Dans ces situations, il faudrait probablement se poser la question sur comment la Turquie prévoit de gérer ces tensions existantes avec plusieurs de ses voisins de la Méditerranée. Et ce au moment même des tensions existantes en Syrie – certes un peu apaisées suite à l’accord de cessez-le-feu conclu entre les présidents Poutine et Erdogan à Moscou. La Turquie, dont les ambitions internationales ne sont pas à démontrer, sera-t-elle en mesure de jouer sur plusieurs tableaux indéfiniment et surtout pouvoir gérer l’aspect relationnel avec ses alliés de l’Otan, et ce au moment même où les partenaires eurasiens d’Ankara observent avec attention ses agissements ? Là est toute la question.

Une chose est pour autant certaine, la politique de la multiple chaise et les contradictions existantes au sein de son propre « camp », ne vont pas lui faciliter la tâche.

Mikhail Gamandiy-Egorov

 

Source : http://www.observateurcontinental.fr/?module=articles&action=view&id=1450



4 réactions


  • Clark Kent Séraphin Lampion 13 mars 2020 10:33

    il n’y a pas de pacte entre les pays « occidentaux » et la Turquie, même si cette dernière est toujours membre de l’OTAN, mais seulement des tactiques de circonstances contradictoires entre elles

    Erdogan, figure de proue de ce qui reste des frères musulmans, caresse toujours le rêve de la résurrection de l’empire ottoman

    il vient d’essuyer un gros échec en Syrie : il n’a pas pu annexer le territoire visé et il n’a pas disloqué les forces kurdes

    que luir reste-t-il d’autre que de faire profil bas et prêter allégeance à la fois aux Russes et aux Occidentaux pour maintenir sa position peu enviable d’atout à sacrifier dans une partie de poker menteur ?

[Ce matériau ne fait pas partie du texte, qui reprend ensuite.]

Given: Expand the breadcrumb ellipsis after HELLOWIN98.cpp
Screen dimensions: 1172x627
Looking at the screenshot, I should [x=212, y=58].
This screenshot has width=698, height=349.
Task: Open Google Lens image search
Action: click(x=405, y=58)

    • generation désenchantée 13 mars 2020 21:39

      @Séraphin Lampion

      Une chose intéressante sur Erdogan , c’est sa mégalomanie
      Juste un exemple le nouveau palais présidentiel turc , 200 000 m2 , 1000 pièces

      https://fr.wikipedia.org/wiki/Palais_pr%C3%A9sidentiel_(Turquie)


    • Jonas Jonas 13 mars 2020 22:47

      @generation désenchantée « Une chose intéressante sur Erdogan , c’est sa mégalomanie »

      Erdogan, qui se voit comme le nouveau sultan de l’empire ottoman, envoie en première ligne ses armées de migrants islamisés à la conquête de l’Europe.

      Mais quand l’Europe était christianisée, elle pouvait s’unir contre une menace commune.
      Les Ottomans, qui ont colonisé et dévasté la Grèce, l’Albanie, la Hongrie, la Serbie, la Bulgarie pendant des siècles, et qui ont tenté de s’emparer de Vienne en Autriche (1529 et 1683) pour islamiser l’Europe, ont été repoussés et liquidés sous l’unité des coalitions catholiques (chevaliers des Dragons, les Templiers, ordre de Malte, Saint Jean de Jérusalem, etc...).
      Ce que l’Europe ne peut plus faire aujourd’hui face au retour de la menace turque, s’étant sécularisée par la maçonnerie, l’athéisme militant et l’anti-catholicisme.


  • L'apostilleur L’apostilleur 14 mars 2020 09:40

    La Turquie est un cailloux à double tranchant dans la chaussure de l’Europe (voir de l’OTAN). Au caractère historiquement égémonique des ottomans refoulés sur l’actuel Turquie en 1918, s’ajoute celui d’un islam immiscible que ses déviances extrémistes insupportent par ailleurs. Erdogan aurait probablement « envahi » une Europe impregnée de ses valeurs universelles qui aurait pu lui ouvrir ses portes, s’il avait suivi les pas d’un Atatürk européaniste. Au lieu de cela, il creuse le fossé d’une séparation durable avec l’Occident qu’une visite à Chypre nord (*) ou dans les Balkans permettra de mesurer pour qui en douterait.